Ch. 16. 3: Earth’s Magnetic Field • By 500 B. C. , people had found that some materials had magnetic properties. • The Greeks saw that one end of a suspended lodestone pointed north & the other end pointed south – this led to the compass. • The compass was used in China by 220 B. C. • By 1088 A. D. , iron refining had improved & the Chinese made small, needle-like compasses. • By 1200 A. D. Italian explorers used compasses.
A compass needle: - is a magnet that is free to spin - will align with any magnetic field - its north pole always points towards the south pole of a permanent magnet. * With any magnet, the end that points towards the geographic north pole is the north pole of the magnet. The opposite end is the south pole.
The north end of a compass needle points toward a spot near (but not exactly at) Earth’s geographic north pole. This is the Earth’s south magnetic pole!
• Our geographic north pole (true north) & magnetic south pole are not at exactly the same place, so a compass reading will be slightly off. • The difference between the direction a compass points & the direction of true north is called magnetic declination.
• The Earth’s core is made of hot, dense molten iron, nickel, & possibly other metals that slowly circulate around a solid inner core.
• Huge currents flow in the molten iron core, producing the Earth’s magnetic field. • The Earth’s magnetic field is weak compared to most magnets we use, so you cannot trust a compass to point north if magnets are nearby. • The gauss is the unit of magnetic field strength. A small ceramic magnet has a field between 300 -1000 gauss at its surface, while the Earth’s magnetic field averages ~ 0. 5 gauss. • A planet’s magnetic field strength & its north & south poles can change over time.

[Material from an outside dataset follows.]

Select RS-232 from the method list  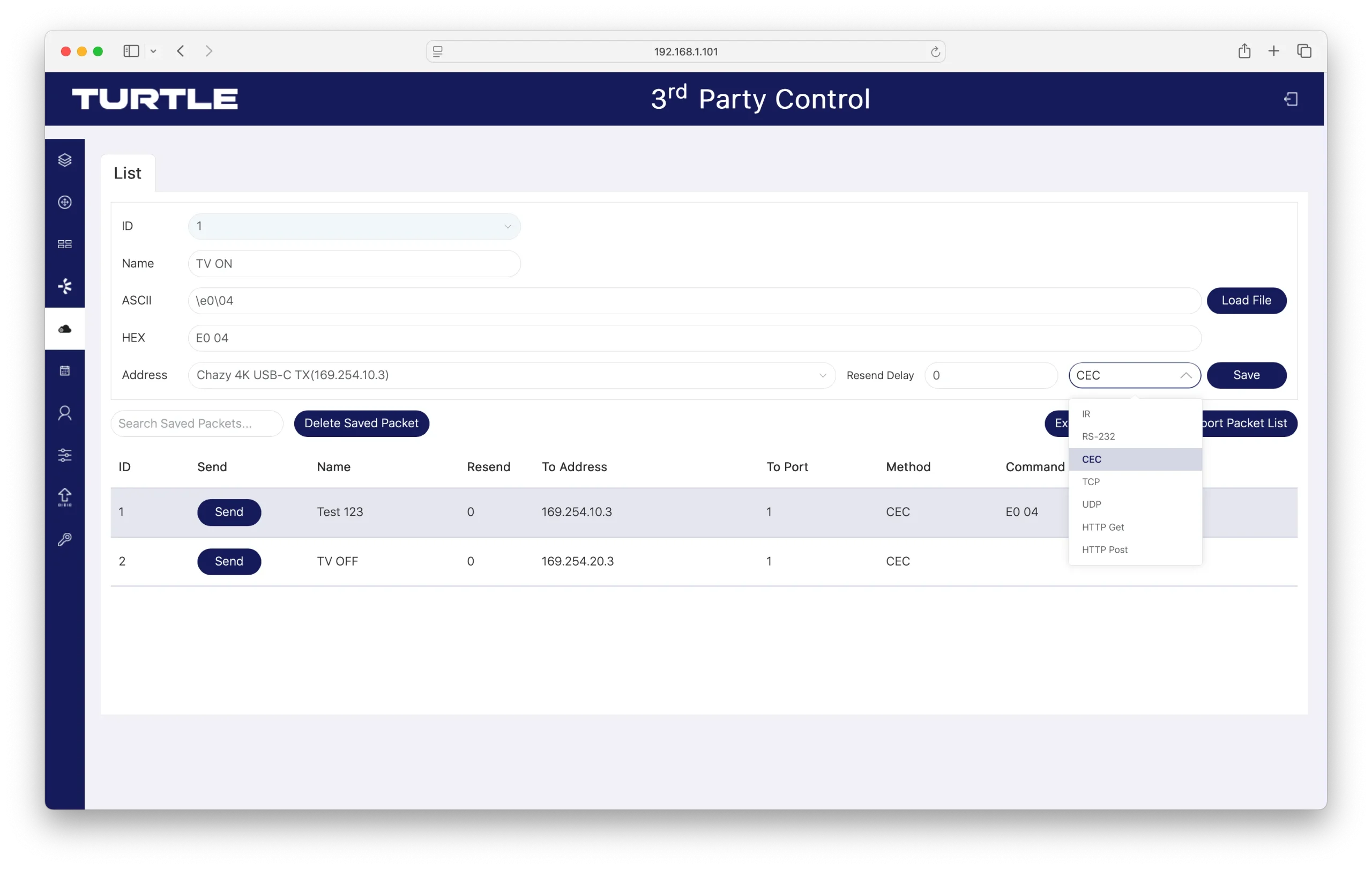[1098, 436]
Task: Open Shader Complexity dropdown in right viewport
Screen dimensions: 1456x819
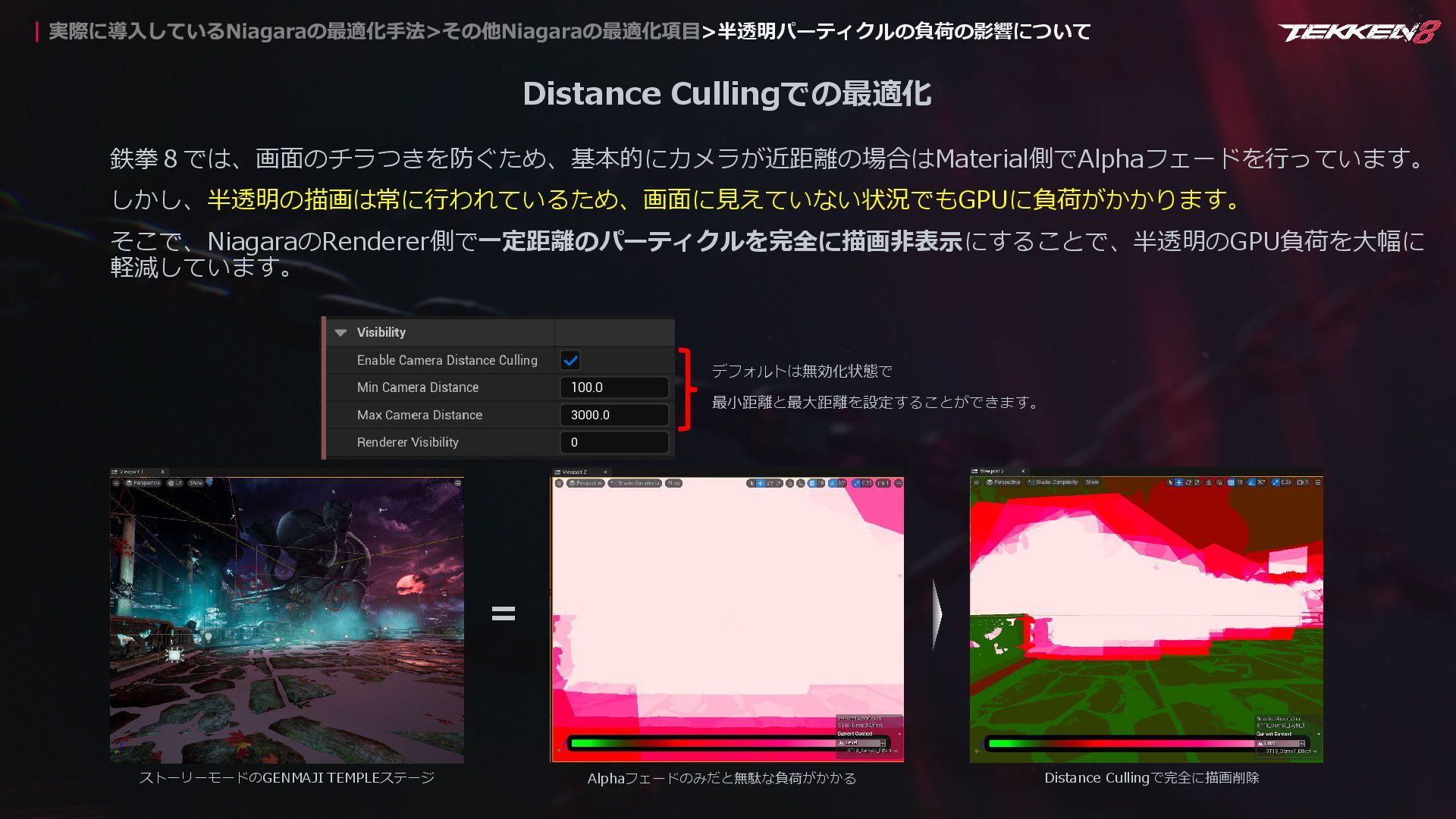Action: [x=1053, y=482]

• Studies of magnetized rocks in Earth’s crust show that the poles have reversed many times over the last tens of millions of years. • It flips about every 500, 000 years. The last reversal was about 750, 000 years ago. • The Earth is losing ~ 7% of its strength every 100 years. If this trend continues, the poles will reverse sometime in the next 2000 years. • During a reversal, the Earth’s magnetic field would not completely disappear, but would be useless for navigation.
• The location of the Earth’s magnetic poles is always changing – even between full reversals. • Currently, the magnetic south pole (to which the north end of a compass points) is ~1, 000 km (600 miles) from the geographic north pole.
• Like the Earth, other planets in the solar system have magnetic fields. (Ex: Jupiter) • Stars also have magnetic fields. The sun has a very strong magnetic field, and like the Earth, it rotates (1 solar day = ~ 25 days). • Because it is not solid, the different parts of the sun rotate at different rates. It rotates once every 25 days at its equator, but it takes ~35 days to rotate once near its poles. • This uneven rotation twists the magnetic field lines, & periodically they “snap” and reconnect.
• This sudden change of the magnetic field lines causes huge solar storms, where eruptions of hot gas flare up from the sun’s surface. • These solar magnetic storms can disrupt radio & cell phone signals on Earth. • Magnetism also causes sunspots – areas of relative darkness on the sun’s surface.
• The electrical currents that create the Earth’s magnetic field would quickly stop flowing if energy were not constantly being added. • As the Earth moves around the sun, its magnetic field acts like a giant net, sweeping up free electrons & protons flowing from the sun. • These charged particles create a current that flows in & out through the Earth’s poles, feeding energy into the core & driving the currents that maintain Earth’s magnetic field.